Growing Tensions in the Middle East
For decades, the Israeli-Palestinian conflict has been the central issue of the Middle East, seeming to defy solution. It is still a thorny issue, and no closer to solution than before, but is being overshadowed by larger conflicts in the region, former French Prime Minister Dominique de Villepin said at the Issam M. Fares Lecture at Tufts on March 6.
The French minister of foreign affairs from 2002 to 2004 and minister of the interior from 2004 to 2005, de Villepin “has always been known and revered . . . for his support for the United Nations, for his support for a global world order, well known for his opposition to the war in Iraq, and the stirring speech he gave at the U.N. in 2003 in that regard,” said Fletcher Dean James Stavridis, F83, F84, in his introduction.
Stavridis described the Israeli-Palestinian issue as a perennial one—he studied it his first year at Fletcher in 1980-81, he said.
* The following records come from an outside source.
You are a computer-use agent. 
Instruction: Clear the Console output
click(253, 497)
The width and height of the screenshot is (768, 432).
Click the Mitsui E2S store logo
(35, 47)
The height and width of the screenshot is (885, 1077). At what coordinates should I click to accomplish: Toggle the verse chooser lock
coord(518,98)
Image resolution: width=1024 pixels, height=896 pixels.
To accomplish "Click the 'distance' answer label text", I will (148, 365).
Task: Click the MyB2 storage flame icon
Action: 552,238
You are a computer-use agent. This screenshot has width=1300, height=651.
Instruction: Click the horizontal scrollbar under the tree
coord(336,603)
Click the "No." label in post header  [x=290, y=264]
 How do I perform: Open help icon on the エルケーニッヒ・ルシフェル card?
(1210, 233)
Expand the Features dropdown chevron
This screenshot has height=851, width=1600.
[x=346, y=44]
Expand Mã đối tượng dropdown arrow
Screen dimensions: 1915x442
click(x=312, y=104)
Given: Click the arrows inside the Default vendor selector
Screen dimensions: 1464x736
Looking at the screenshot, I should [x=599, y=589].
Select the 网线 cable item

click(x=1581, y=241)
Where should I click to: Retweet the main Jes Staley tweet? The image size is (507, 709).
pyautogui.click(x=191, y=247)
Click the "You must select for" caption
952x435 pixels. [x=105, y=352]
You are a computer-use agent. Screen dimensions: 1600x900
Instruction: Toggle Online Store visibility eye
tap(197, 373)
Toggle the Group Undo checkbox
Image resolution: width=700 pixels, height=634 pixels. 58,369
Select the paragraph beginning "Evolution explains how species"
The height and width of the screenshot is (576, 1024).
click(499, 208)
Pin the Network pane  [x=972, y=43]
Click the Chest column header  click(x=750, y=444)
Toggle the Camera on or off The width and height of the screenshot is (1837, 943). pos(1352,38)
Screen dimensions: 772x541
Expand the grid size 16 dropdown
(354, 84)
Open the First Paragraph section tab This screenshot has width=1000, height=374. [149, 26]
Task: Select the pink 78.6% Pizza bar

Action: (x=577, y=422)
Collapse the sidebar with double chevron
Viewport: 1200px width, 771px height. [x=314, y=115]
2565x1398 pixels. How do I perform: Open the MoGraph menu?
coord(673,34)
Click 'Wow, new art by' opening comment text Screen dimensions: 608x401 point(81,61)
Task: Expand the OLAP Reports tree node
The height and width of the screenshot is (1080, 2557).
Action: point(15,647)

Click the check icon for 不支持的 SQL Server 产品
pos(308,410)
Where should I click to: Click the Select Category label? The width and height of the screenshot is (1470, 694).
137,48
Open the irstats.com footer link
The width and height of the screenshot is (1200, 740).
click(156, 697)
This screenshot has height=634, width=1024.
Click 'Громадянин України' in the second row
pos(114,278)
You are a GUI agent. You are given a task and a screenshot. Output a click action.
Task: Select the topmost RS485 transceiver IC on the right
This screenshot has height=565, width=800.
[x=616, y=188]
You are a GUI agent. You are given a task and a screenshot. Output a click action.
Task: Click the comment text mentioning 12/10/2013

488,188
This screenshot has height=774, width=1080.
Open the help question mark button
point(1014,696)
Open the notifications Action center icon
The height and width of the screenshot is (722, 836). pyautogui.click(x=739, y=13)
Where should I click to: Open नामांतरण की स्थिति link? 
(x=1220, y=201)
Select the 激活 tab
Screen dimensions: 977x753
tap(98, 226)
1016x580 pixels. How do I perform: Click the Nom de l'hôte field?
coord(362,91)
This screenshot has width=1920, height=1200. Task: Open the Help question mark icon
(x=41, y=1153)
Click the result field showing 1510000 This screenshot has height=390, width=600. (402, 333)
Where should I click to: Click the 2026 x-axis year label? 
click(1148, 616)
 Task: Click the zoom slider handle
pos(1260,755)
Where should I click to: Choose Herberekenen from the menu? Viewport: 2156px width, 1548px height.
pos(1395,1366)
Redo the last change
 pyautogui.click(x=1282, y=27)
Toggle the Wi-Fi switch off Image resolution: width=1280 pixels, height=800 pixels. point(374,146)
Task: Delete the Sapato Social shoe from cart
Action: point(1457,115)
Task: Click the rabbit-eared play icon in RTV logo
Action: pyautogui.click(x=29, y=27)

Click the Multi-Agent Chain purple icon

De Villepin agreed. “It is a key crisis of our world, even if we are talking about a very small portion of territory,” he said. He ascribed the standoff to a perilous state of democracy in Israel and the lack of a “credible partner for peace in Palestine.” At the same time, the U.S. has lost much credibility as a mediator of the conflict, starting, he said, during the Obama administration, and continuing now with the Trump administration.
“There is no viable two-state solution on the table anymore,” de Villepin said, because “there are no partners for peace.” And while the two-state solution isn’t workable, he said, a one-state solution—having the entire territory of Israel, the West Bank, and Gaza under Israeli control or in a confederation—“would be rife with conflict,” de Villepin said.
The third option, annexation of the Gaza Strip by Egypt and of the West Bank by Jordan, would simply be going back to the situation in 1947, and an acknowledgement of the failure of the creation of the Palestinian state. “There are no good scenarios on the table,” he concluded.
What has changed is the transformation of the Middle East with the rise of the regional powers of Turkey, Saudi Arabia, and Iran, each with their own agendas. Likewise, de Villepin added, now there are two alliances fostering regional frontline conflict: Russia, Iran, Syria, and Hezbollah in Lebanon versus the U.S., Saudi Arabia, and Israel. Turkey is in the middle, not yet committed to either side.
“Palestine is becoming a secondary battleground of a much larger confrontation, and this is changing completely how we should look at the conflict,” said de Villepin.
“We have to face the fact that the danger in the region is getting greater,” he said. “Today the choice is even more between war and peace,” with what feels like a move back “to something like the Cold War.”
“I believe our duty today is to avoid war at all costs, and in this regard we must avoid diplomatic temptations,” said de Villepin—such as, he said, the temptation of the “blame game,” which he sees in the Kushner-Greenblatt plan for the Middle East.
“In a nutshell, as a European, I believe today the narrow but important path is to avoid confrontation of blocs when possible, and to make the best of this new Cold War that is rising when it is necessary.”